|The Rev. Vasile Tudora guides a tour of St. John the Baptist Greek Orthodox Church's Byzantine-style cathedral in Euless. Photo: Star-Telegram/Joyce Marshall|
"This is based on the style of the cathedral in Byzantium, just smaller," he said. "In Euless, Texas, we have to be more conservative than the Byzantine emperor."
St. John the Baptist Greek Orthodox Church moved into the 8,300-square-foot building in July. But Friday was Tudora's first chance to share it with guests who came for the opening day of the annual Mid Cities Greek Fest.
The tours are part of the festival, which runs through Sunday and for 21 years has been the primary fundraiser for the building's $2.4 million cost.
From the outside, the most striking feature is a 30-foot-wide, 30,000-pound copper dome that's 65 feet above ground.
The building, based on a concept drawn by Mirela Tudora, the priest's wife, has been a decades-long dream of parishioners who made do first with a ranch-style home that was on the 4-acre site when they bought it, then with a large brick building erected in 1988.
Finally, they have a house suited to their faith, Vasile Tudora said.
The tour begins in the narthex -- the first of three rooms that form a cross -- which Tudora said represents the world of the Old Testament. It is an antechamber where people can light candles to pray for others.

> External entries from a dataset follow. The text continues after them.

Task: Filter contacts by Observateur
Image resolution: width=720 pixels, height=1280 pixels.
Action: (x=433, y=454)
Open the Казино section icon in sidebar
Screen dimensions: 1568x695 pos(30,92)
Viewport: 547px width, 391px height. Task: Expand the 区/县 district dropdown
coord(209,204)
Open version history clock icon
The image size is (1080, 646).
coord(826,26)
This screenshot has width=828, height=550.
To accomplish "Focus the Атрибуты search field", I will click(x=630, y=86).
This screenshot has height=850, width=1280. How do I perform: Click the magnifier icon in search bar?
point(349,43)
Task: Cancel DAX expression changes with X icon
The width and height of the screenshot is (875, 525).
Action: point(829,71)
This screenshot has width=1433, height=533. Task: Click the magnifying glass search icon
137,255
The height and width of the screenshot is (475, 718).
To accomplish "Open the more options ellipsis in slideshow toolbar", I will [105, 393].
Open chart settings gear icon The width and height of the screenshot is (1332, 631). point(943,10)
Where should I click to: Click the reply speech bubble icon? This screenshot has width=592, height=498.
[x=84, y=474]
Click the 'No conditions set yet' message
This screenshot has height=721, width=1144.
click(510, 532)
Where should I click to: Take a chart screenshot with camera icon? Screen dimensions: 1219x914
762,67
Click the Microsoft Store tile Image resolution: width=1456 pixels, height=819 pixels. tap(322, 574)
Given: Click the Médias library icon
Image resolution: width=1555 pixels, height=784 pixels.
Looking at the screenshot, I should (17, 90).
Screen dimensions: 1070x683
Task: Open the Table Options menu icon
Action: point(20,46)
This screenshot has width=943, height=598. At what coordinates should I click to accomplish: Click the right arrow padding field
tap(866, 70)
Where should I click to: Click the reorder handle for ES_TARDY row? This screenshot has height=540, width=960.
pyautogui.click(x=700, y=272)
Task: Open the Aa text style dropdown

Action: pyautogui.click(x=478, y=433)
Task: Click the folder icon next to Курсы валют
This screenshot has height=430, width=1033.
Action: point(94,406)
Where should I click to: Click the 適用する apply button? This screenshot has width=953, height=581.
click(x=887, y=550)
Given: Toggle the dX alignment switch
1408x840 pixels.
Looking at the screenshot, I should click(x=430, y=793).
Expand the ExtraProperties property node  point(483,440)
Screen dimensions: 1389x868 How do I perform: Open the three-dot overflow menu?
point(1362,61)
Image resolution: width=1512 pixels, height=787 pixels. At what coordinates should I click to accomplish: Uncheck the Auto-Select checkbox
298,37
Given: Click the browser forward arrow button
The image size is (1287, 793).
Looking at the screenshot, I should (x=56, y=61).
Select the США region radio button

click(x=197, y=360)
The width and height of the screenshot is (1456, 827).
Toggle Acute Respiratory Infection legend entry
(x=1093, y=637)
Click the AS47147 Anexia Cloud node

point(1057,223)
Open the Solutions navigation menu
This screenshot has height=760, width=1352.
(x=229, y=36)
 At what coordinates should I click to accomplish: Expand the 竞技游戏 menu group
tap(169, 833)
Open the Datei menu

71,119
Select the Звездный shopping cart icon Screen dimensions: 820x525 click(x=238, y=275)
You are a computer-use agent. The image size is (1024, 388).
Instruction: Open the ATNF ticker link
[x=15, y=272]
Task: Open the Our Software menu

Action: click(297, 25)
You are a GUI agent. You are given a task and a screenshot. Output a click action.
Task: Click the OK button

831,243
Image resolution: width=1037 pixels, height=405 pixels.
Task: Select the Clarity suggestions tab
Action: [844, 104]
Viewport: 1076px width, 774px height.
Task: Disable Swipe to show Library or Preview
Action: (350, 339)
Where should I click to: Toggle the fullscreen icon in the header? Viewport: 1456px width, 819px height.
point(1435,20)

The next room, the nave, has pews where parishioners sit for services. It's also where children are baptized, and it represents the world of the coming of Christ, "where we are now," Tudora said. Overhead is an elaborate polished-brass chandelier.
The altar, three steps up and separated from the nave by a low wall, is the most elaborate room, with paintings depicting saints, Jesus and Mary. A small gate in the wall's center opens into the space where artifacts glisten.
"It represents the promised kingdom, opened by the death and resurrection of Christ," Tudora said.
Most who tour the church house are awed by its splendor, Tudora said. But nothing is just for decoration; there is meaning behind everything.
"For us, Christianity is not a religion; it's a way of living," he said.